The Limits of Assumption-free Tests for Algorithm Performance

Algorithm evaluation and comparison are fundamental questions in machine learning and statistics -- how well does an algorithm perform at a given modeling task, and which algorithm performs best? Many methods have been developed to assess algorithm performance, often based around cross-validation type strategies, retraining the algorithm of interest on different subsets of the data and assessing its performance on the held-out data points. Despite the broad use of such procedures, the theoretical properties of these methods are not yet fully understood. In this work, we explore some fundamental limits for answering these questions with limited amounts of data. In particular, we make a distinction between two questions: how good is an algorithm $A$ at the problem of learning from a training set of size $n$, versus, how good is a particular fitted model produced by running $A$ on a particular training data set of size $n$? Our main results prove that, for any test that treats the algorithm $A$ as a ``black box'' (i.e., we can only study the behavior of $A$ empirically), there is a fundamental limit on our ability to carry out inference on the performance of $A$, unless the number of available data points $N$ is many times larger than the sample size $n$ of interest. (On the other hand, evaluating the performance of a particular fitted model is easy as long as a holdout data set is available -- that is, as long as $N-n$ is not too small.) We also ask whether an assumption of algorithmic stability might be sufficient to circumvent this hardness result. Surprisingly, we find that this is not the case: the same hardness result still holds for the problem of evaluating the performance of $A$, aside from a high-stability regime where fitted models are essentially nonrandom. Finally, we also establish similar hardness results for the problem of comparing multiple algorithms.

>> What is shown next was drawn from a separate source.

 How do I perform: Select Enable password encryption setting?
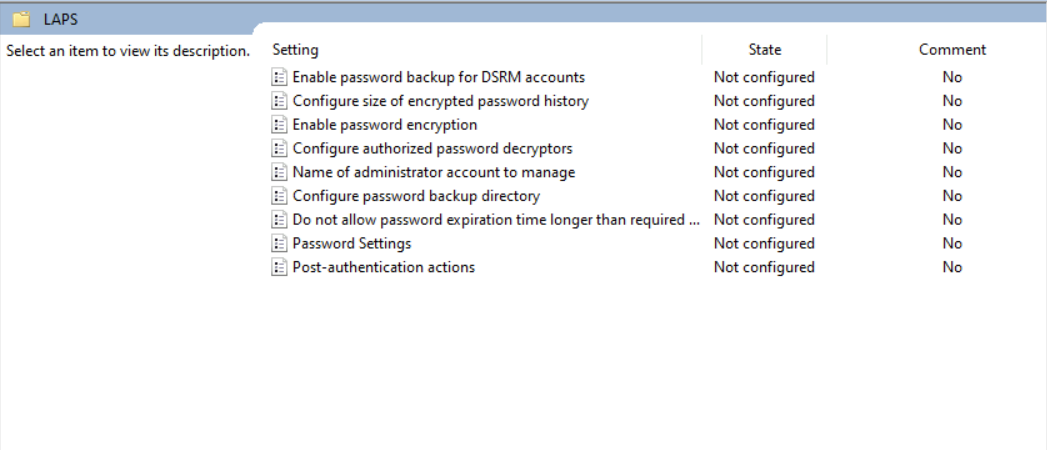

翻译：算法评估与比较是机器学习与统计学中的基础问题——即算法在特定建模任务上的表现如何，以及哪种算法表现最优。已有多种方法用于评估算法性能，这些方法通常基于交叉验证策略，通过在数据的不同子集上重新训练目标算法，并评估其在留出数据点上的表现。尽管此类流程被广泛应用，但其理论性质尚未被充分理解。本研究探讨了在有限数据量下回答这些问题的若干根本限制。具体而言，我们区分了两个问题：算法A从大小为n的训练集进行学习的效果如何，以及算法A在特定大小为n的训练数据集上运行所产生的特定拟合模型的效果如何？我们的主要结果表明，对于任何将算法A视为“黑箱”（即我们仅能通过经验方式研究A的行为）的测试，除非可用数据点数量N远大于感兴趣样本量n，否则我们对A性能进行推断的能力存在根本限制。（另一方面，只要存在留出数据集——即只要N-n不是太小——评估特定拟合模型的性能则较为容易。）我们还探究了算法稳定性假设是否足以回避这一困难结果。令人惊讶的是，我们发现情况并非如此：除了拟合模型本质上非随机的高稳定性区域外，评估A性能的问题仍面临相同的困难结果。最后，我们为多算法比较问题建立了类似的困难结果。